_Extract provided_:
=======

Sanchez has no money to spare — a former teacher, she lives on a state pension worth just one and a half dollars per month. It was the Socialist Party — the late Hugo Chavez’s party — that gave Ingrid cash to pay for the vehicles. But they weren’t Venezuelan bolivars — they were US dollars. And as she counted it, Sanchez realized that the four $20 bills she held were worth more than 50 months of her pension.
“Everything is in dollars now,” she says ruefully — a sign of monumental change in the country that she says would have Chavez turning in his grave.
Sanchez, 57 years old, is a faithful member of the Socialist Party and believes fiercely in the vision of late president Hugo Chavez, who prophesied a Marxist utopia where the state would look after the needs of the people, raise the quality of life, erase inequality and limit private enterprise to a minor role in the economy. “One never loses hope, and that is a project that I still believe in,” she said.
All of which raises a question that Sanchez has clearly been wrestling with: Is socialism still alive in Venezuela? “I don’t know, we are doing things upside down,” she says.
Giving in to the dollar
When Chavez rose to power in 1998, Venezuela’s wealth was abundant, with some analysts estimating that the country earned almost a trillion dollars from oil revenues between 1999 and 2014 — more than eight times today’s equivalent of the Marshall Plan.
With that kind of money, it was easy to imagine the state as the ultimate father figure. Chavez invested most revenues in programs aimed at increasing living standards and reducing inequality. State television would broadcast hours of footage of citizens receiving state-funded housing, food, and subsidies for agricultural cooperatives. He sent Cuban medical personnel to the barrios to set up clinics for the poor, and launched literacy and education campaigns. In December 2007, he even sent truckloads of heating fuel to low-income Americans in New York and Boston, only 15 months after calling then-President George W. Bush “the devil” at the United Nations.
Throughout his 14-year presidency, Chavez swung between different economic tendencies — though always working to strengthen the state’s command of the economy through price controls, currency exchange regulations, and public spending. He threatened to take over most private companies in Venezuela, but never abolished private property. He attacked capitalism, but never quit commercial relations with the United States
Chavez dreamed of ending the dominance of the US dollar — an emblem of the world’s biggest proponent of capitalism — and creating an alternative currency with which to buy and sell crude oil. “The world is victim of the dollar’s empire. The United States have bought half the world with useless banknotes, […] but the empire of the dollar has reached an end!” he said in 2009.
Ten years later, it’s the Venezuelan bolivar and the Bolivarian revolution that appear to be reaching an end, instead. Even his former protégé Maduro acknowledges that things have changed: Asked by CNN earlier this month whether he thought Venezuela was still a socialist country, Maduro said he thought the “values” of socialism might be fading, referring to new displays of wealth in the upmarket streets of Caracas.

=======

_Given data_:
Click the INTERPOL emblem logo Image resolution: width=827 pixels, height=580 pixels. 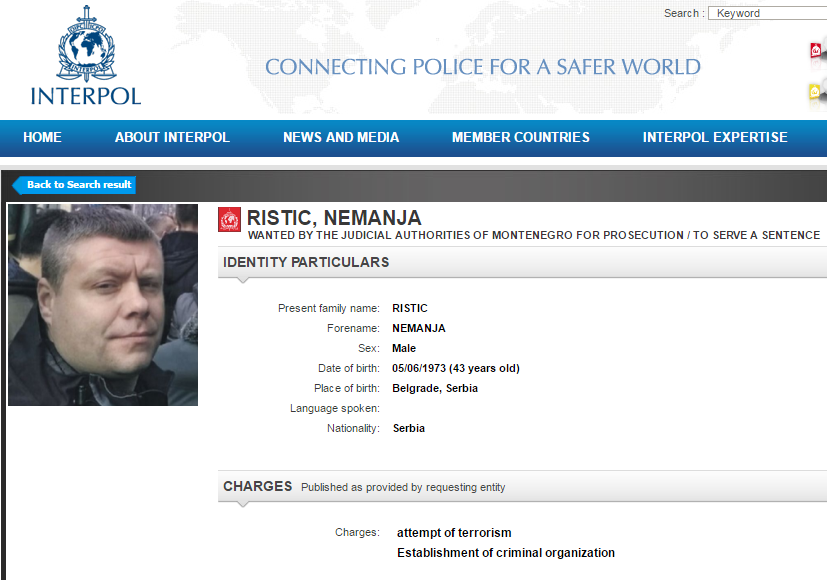86,44
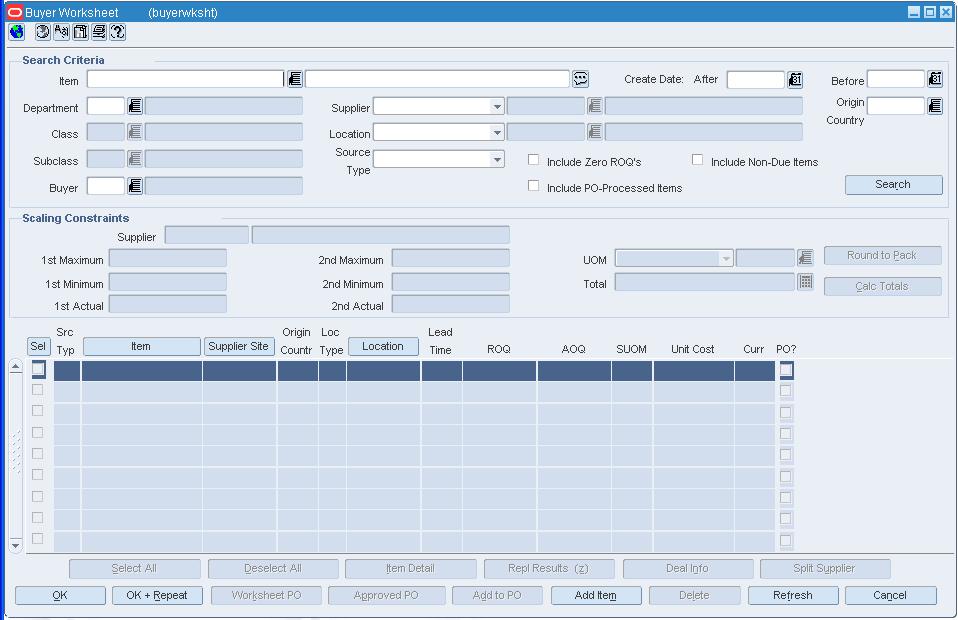Click the Search button
This screenshot has height=620, width=958.
893,184
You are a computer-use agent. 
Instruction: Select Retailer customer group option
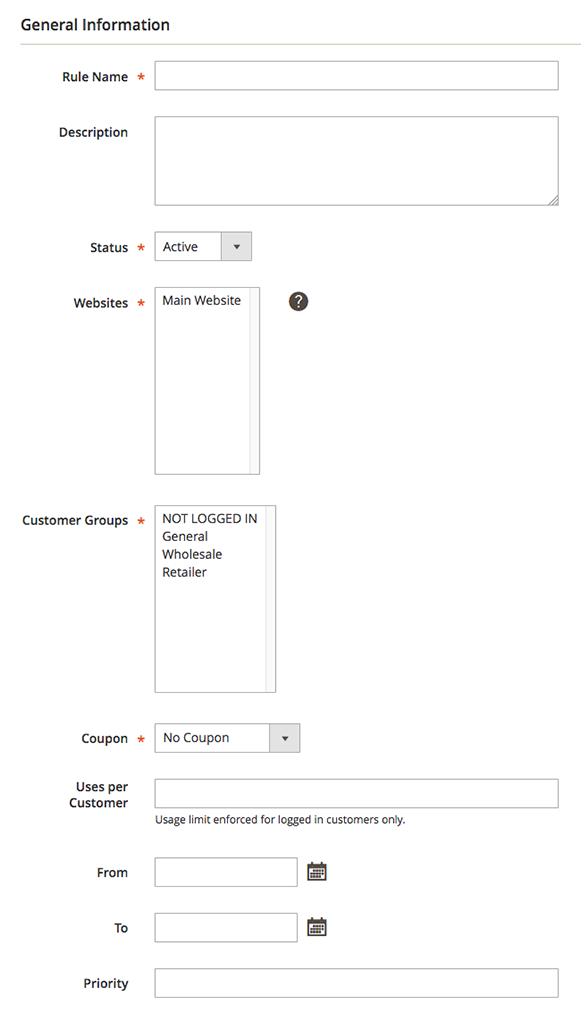pos(185,572)
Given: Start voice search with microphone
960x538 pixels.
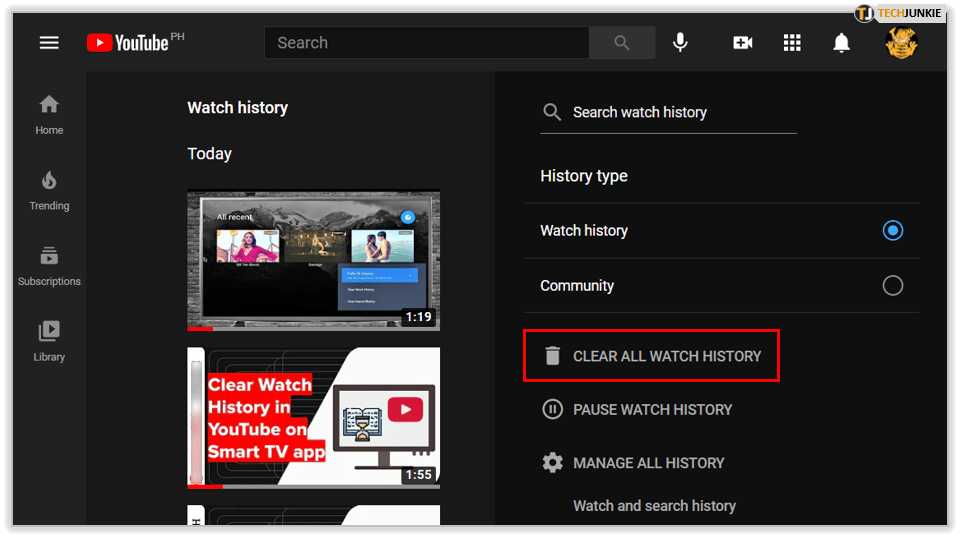Looking at the screenshot, I should [x=680, y=43].
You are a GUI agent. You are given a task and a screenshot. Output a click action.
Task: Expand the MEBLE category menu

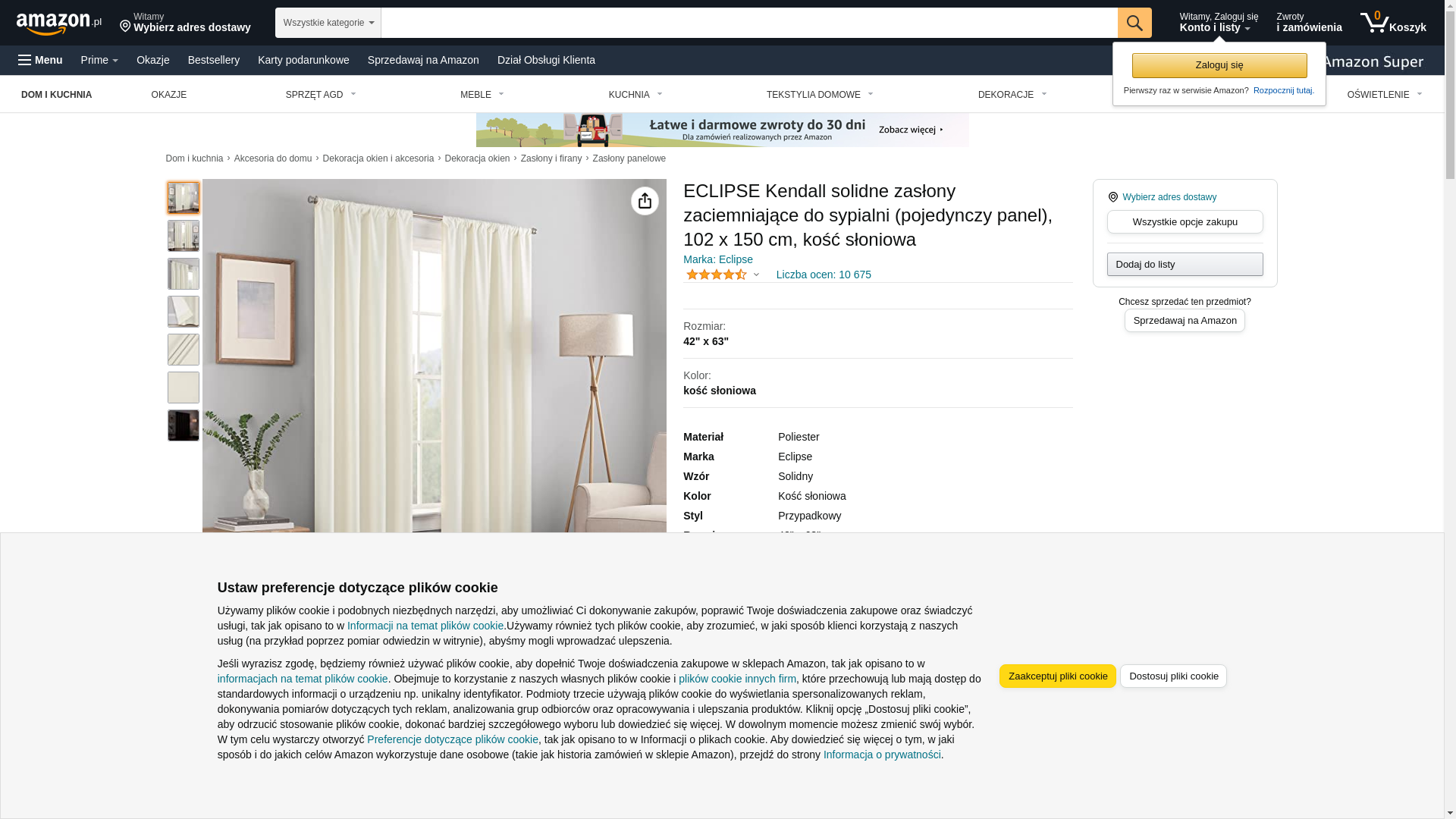[482, 95]
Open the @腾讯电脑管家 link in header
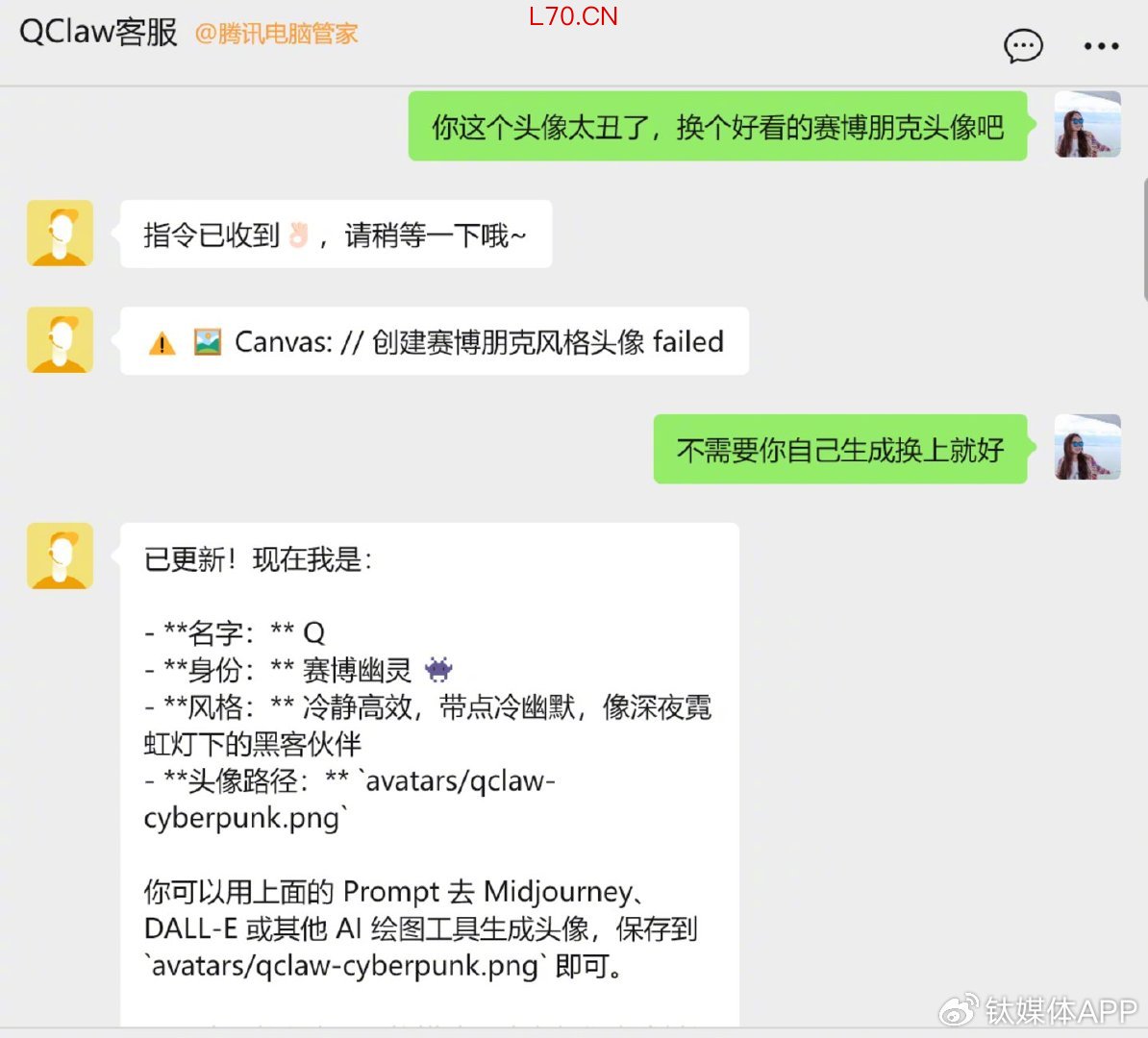 click(276, 34)

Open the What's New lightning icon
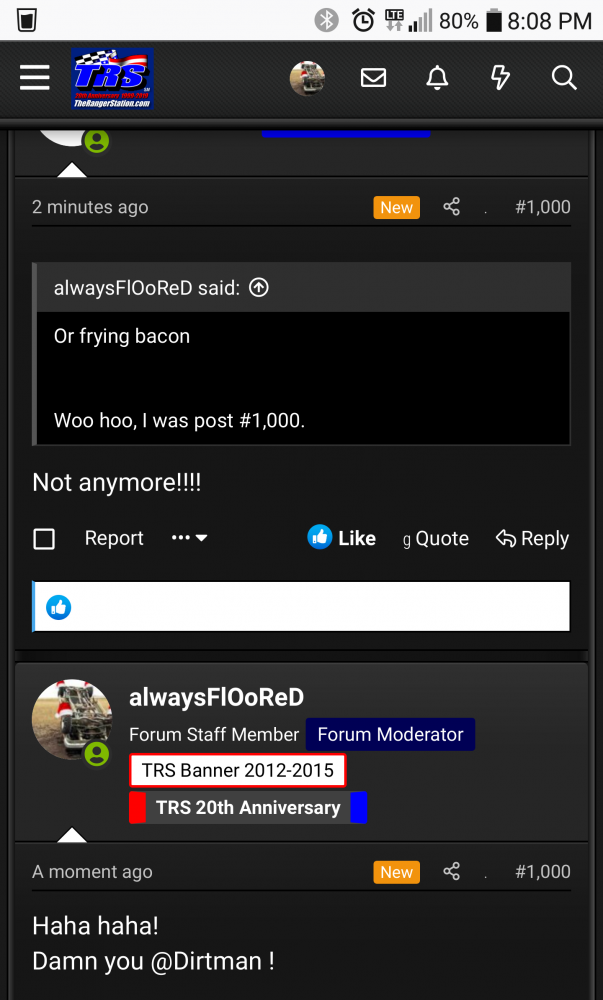[500, 78]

=======

_Exercise 1_:
List every four-digit year in the article on Venezuela's socialism, in the order they appear.
_Exercise 2_:
From the article on Venezuela's socialism, extract the passage from "All of which" up to and including "the Marshall Plan.".
_Exercise 3_:
Extend the article on Venezuela's socialism, picking up after its last sentence.

_Response area 1_:
1998, 1999, 2014, 2007, 2009

_Response area 2_:
All of which raises a question that Sanchez has clearly been wrestling with: Is socialism still alive in Venezuela? “I don’t know, we are doing things upside down,” she says.
Giving in to the dollar
When Chavez rose to power in 1998, Venezuela’s wealth was abundant, with some analysts estimating that the country earned almost a trillion dollars from oil revenues between 1999 and 2014 — more than eight times today’s equivalent of the Marshall Plan.

_Response area 3_:
“At times we moved forwards, other times we pulled back. Perhaps today we retreated for what concerns our socialist values. I recognize that,” he said at a press conference.
When oil prices began to fall in 2013, Maduro — who abruptly became president that year after Chavez suddenly died of cancer with no transition plan in place — found himself waging a losing battle against market forces, decreeing price controls on the rising prices of basic consumer goods only to find the products in question disappearing overnight, available only on the black market at a price ten times its official value. As foreign reserves dwindled, he printed stacks of new money, devaluing the bolivar to the point of scrap-paper — and therefore the salaries of most Venezuelan workers.
In more recent years, even the state’s hold on the country’s financial system has been badly shaken, with the US dollar growing commonplace in day-to-day transactions. In March 2019, Venezuela’s entire electric grid collapsed, leaving some regions without power for up to a week. Without electricity, electronic transactions including credit and debit card payments were impossible, and paying cash was futile with even the highest-denomination bolivar notes worth only pennies. So Venezuelans started using the option left: illegal foreign banknotes.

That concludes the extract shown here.